Selon des sources d'Ici Breizh Izel, un patient identifié comme cas contact de hantavirus à Concarneau est en cours de transfert vers l'hôpital Bichat à Paris, où il sera placé en quarantaine stricte. Ce dernier a transité par le CHU de Rennes.
Le cas contact, un homme originaire de la région parisienne, était en confinement à Concarneau avant de se signaler aux autorités sanitaires. Son souhait de se faire soigner à Paris, afin d'être plus près de sa famille, a été respecté. Bien qu'il ne manifeste actuellement aucun symptôme de hantavirus, lui et les 21 autres cas contacts recensés en France doivent suivre un protocole de quarantaine renforcée conformément aux directives gouvernementales.

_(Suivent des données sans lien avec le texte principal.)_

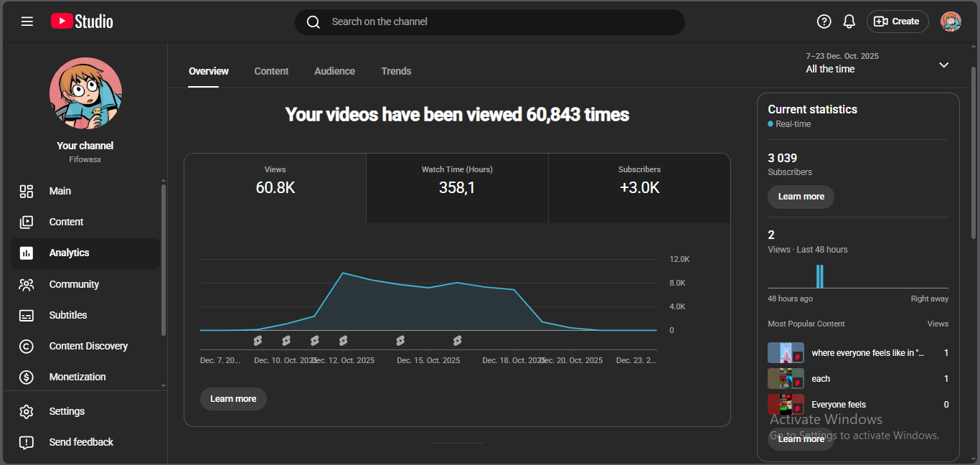Viewport: 980px width, 465px height.
Task: Switch to the Trends tab
Action: click(396, 71)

Les 22 Français identifiés comme cas contacts se divisent en deux groupes. Le premier comprend huit passagers d'un vol reliant Sainte-Hélène à Johannesburg, où une passagère néerlandaise infectée a succombé à la maladie. Le second groupe contient 14 passagers d’un vol reliant Johannesburg à Amsterdam, qui a également croisé le chemin de cette victime néerlandaise avant son évacuation.
Un virus plus nuisible mais moins contagieux
« Il n'y a rien à craindre, le risque est faible : ce n'est pas un autre Covid », a déclaré Tedros Adhanom Ghebreyesus, directeur de l'Organisation mondiale de la Santé, lors d'une récente déclaration. Bien que l'hantavirus des Andes soit plus mortel, il se transmet de manière bien moins contagieuse, principalement par contact rapproché.
Selon l’ANRS, l'agence autonome de l'INSERM, on estime qu'à l'échelle mondiale, entre 10.000 et 100.000 cas d'hantavirus surviennent chaque année, touchant en particulier l'Asie et l'Europe. En 2025, huit pays américains avaient signalé des cas de syndrome pulmonaire à hantavirus, avec 229 cas recensés et 59 décès. En France, entre janvier et mars 2026, le Centre national de référence des Hantavirus, intégré à l’Institut Pasteur de Paris, a enregistré 19 cas d'infection récente par hantavirus, un chiffre qui reste dans la moyenne mensuelle pour le pays.